The first story kicks off with the main character, Curtis Macurdy, giving the readers a first-person monologue about his life starting with the time his uncle Will married an elven witch named Varia. Twenty years later, Will Macurdy dies, and Varia reveals that as she watched Curtis grow up, she fell in love with him. The monologue ends with Varia being kidnapped by her own people. Then the story really starts, with Curtis chasing after them to get his wife back.

The three parts:

  • The Lion of Farside (1995) - Curtis chases after Varia, even travelling to her magical world and leading a revolution against a tyrant to do it.

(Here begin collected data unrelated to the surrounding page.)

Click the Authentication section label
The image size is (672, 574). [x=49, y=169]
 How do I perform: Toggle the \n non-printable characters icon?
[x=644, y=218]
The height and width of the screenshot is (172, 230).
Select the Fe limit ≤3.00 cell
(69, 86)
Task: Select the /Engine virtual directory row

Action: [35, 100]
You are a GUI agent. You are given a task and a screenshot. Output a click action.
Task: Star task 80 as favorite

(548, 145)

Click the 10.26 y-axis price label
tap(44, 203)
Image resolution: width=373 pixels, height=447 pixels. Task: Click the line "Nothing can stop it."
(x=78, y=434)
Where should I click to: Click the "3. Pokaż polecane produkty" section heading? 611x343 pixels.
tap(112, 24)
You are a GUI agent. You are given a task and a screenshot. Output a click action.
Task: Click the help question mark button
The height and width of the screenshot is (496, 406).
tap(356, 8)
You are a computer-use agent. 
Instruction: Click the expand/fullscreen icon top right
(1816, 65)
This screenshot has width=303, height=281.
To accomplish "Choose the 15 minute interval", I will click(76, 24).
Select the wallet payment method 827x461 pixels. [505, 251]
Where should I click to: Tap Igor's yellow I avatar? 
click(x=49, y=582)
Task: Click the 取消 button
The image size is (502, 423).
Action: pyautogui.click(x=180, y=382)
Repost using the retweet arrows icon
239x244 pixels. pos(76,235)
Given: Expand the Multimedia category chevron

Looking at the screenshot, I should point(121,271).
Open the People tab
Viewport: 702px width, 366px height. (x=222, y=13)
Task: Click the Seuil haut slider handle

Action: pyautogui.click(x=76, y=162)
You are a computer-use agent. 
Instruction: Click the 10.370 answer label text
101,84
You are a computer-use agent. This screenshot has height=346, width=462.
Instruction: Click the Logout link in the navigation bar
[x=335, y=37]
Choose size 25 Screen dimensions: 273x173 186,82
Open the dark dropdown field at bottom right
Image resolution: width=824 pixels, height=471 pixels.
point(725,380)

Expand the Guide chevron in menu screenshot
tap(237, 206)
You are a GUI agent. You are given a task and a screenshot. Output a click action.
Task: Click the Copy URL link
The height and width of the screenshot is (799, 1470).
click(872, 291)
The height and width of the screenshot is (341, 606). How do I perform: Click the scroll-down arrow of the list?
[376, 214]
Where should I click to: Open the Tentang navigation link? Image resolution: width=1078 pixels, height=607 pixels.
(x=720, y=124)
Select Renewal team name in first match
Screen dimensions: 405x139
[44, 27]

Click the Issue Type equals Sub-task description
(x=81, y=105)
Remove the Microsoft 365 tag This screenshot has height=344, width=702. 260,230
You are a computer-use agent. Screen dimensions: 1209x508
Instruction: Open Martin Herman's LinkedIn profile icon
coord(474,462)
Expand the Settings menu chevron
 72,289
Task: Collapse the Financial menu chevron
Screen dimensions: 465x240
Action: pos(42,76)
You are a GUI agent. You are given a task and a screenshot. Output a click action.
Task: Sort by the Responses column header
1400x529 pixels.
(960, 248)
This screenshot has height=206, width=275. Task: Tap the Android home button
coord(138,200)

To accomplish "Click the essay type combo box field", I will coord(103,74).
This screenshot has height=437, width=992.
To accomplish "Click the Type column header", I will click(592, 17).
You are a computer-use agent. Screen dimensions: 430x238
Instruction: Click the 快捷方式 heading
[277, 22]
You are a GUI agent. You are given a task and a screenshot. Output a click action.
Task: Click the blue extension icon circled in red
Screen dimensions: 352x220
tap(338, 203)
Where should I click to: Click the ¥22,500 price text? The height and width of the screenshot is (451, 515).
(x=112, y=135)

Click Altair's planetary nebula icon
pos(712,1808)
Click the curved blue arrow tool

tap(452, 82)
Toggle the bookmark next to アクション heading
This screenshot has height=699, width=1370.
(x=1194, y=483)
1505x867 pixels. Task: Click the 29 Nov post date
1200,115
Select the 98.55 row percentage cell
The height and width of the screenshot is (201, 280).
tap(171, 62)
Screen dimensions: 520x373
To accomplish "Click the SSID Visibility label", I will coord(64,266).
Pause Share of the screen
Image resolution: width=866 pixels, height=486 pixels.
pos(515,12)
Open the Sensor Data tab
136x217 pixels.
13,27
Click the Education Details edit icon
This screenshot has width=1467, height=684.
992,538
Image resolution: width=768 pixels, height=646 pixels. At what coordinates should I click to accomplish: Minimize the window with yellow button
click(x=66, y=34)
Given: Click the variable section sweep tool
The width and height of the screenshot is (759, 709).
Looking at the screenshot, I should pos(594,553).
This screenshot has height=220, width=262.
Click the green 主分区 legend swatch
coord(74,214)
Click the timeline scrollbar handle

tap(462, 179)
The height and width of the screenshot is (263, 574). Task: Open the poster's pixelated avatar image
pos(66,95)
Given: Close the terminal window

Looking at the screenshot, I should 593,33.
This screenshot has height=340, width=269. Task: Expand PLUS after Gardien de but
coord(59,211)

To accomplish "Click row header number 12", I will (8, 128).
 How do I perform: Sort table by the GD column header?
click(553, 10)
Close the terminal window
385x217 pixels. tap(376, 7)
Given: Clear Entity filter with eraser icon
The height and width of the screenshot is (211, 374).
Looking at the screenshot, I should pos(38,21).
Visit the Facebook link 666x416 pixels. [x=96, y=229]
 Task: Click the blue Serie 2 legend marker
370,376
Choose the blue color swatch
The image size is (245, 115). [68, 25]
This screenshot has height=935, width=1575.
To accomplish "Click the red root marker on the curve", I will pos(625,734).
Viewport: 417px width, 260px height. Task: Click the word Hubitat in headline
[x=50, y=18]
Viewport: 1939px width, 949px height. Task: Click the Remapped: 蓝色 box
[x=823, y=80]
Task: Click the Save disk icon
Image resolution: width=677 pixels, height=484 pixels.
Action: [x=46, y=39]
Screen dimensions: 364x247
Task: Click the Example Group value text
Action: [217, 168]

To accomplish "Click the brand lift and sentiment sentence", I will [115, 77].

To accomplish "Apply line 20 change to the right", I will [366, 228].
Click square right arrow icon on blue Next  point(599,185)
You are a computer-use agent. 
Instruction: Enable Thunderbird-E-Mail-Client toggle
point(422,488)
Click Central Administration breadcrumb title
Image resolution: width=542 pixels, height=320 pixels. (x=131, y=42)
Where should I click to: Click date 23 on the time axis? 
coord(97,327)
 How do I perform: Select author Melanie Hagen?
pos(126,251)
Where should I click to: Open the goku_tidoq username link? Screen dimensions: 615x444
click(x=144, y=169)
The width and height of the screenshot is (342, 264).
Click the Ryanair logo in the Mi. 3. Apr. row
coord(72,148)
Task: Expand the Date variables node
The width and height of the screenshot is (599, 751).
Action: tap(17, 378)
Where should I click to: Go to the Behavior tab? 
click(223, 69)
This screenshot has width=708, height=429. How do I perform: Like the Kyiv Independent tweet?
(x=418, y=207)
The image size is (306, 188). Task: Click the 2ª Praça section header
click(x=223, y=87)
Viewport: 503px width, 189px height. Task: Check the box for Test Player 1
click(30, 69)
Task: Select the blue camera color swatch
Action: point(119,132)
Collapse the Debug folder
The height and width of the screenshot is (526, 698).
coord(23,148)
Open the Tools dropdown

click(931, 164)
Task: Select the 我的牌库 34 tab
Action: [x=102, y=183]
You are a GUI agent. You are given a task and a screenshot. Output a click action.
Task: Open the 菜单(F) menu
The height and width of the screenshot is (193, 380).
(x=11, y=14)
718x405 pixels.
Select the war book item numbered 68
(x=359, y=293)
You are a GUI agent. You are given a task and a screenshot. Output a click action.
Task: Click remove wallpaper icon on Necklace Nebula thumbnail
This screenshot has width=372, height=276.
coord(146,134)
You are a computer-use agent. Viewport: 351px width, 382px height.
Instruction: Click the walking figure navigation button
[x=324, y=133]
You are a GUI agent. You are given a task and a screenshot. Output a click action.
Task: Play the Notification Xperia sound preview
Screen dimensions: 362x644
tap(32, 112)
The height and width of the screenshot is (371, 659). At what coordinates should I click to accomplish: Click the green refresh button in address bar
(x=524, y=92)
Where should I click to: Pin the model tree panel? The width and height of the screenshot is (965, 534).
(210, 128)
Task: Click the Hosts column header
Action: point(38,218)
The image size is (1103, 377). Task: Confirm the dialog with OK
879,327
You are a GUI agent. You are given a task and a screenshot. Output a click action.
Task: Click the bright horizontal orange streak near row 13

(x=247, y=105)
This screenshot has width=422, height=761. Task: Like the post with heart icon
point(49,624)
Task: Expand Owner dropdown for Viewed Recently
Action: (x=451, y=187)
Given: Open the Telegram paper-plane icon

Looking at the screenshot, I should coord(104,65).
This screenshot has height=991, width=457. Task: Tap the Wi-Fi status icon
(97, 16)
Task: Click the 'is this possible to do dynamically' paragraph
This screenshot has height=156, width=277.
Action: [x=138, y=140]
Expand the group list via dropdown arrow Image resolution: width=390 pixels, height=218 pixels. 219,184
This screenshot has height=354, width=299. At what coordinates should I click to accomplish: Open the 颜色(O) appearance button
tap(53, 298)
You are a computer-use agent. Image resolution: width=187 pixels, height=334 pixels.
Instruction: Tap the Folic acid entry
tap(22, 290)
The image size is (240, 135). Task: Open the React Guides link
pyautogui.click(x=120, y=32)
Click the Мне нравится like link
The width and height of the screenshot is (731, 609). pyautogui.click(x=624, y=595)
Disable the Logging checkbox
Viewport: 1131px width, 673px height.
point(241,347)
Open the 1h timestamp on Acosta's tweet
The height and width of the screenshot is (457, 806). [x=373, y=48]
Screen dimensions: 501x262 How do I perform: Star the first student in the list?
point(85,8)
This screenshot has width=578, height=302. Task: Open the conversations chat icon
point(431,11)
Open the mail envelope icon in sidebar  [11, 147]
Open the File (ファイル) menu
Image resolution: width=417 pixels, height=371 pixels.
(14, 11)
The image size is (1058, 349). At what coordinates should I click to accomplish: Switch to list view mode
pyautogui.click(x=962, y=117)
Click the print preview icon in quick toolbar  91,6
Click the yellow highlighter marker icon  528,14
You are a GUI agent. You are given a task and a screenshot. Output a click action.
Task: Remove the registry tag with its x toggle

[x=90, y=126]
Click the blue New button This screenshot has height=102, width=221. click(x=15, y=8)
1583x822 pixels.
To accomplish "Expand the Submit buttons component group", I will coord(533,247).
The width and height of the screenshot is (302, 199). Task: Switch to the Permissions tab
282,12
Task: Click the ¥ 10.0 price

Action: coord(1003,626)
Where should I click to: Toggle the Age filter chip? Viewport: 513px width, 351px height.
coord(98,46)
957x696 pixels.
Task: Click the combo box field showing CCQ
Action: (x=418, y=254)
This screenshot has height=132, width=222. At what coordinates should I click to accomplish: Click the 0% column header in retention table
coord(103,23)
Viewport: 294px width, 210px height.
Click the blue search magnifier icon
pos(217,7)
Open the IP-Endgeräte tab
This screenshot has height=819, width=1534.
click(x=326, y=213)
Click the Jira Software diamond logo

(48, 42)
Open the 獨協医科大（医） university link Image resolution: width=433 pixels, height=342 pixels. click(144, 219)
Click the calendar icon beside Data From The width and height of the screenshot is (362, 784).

He ultimately fails, due to circumstances beyond his control, and after a brief marriage to someone else, goes home.
  • The Bavarian Gate (1997) - Curtis goes home, and finds out that the Sisterhood are trying to bring him back to Yuulith. He says his good byes to his parents and leaves, train jumping his way across the nation to Oregon, where he settles down until the Draft sends him into WW2. He has an impressive career in the infantry, and joins the OSS just in time to stop the Nazis from gaining a magical edge in the war.
  • The Lion Returns (1999) - After his third wife dies, Curtis goes back to Varia's world, hoping he can get her back after 17 years apart. While he's in Yuulith, the enemies he faced on the other side of the Ocean send an expedition to conquer the Ylver, and Curtis is drawn into one last war for the fate of his home.

The series includes both Historical Fantasy and regular High Fantasy settings, though it spends more time on the High than the History side.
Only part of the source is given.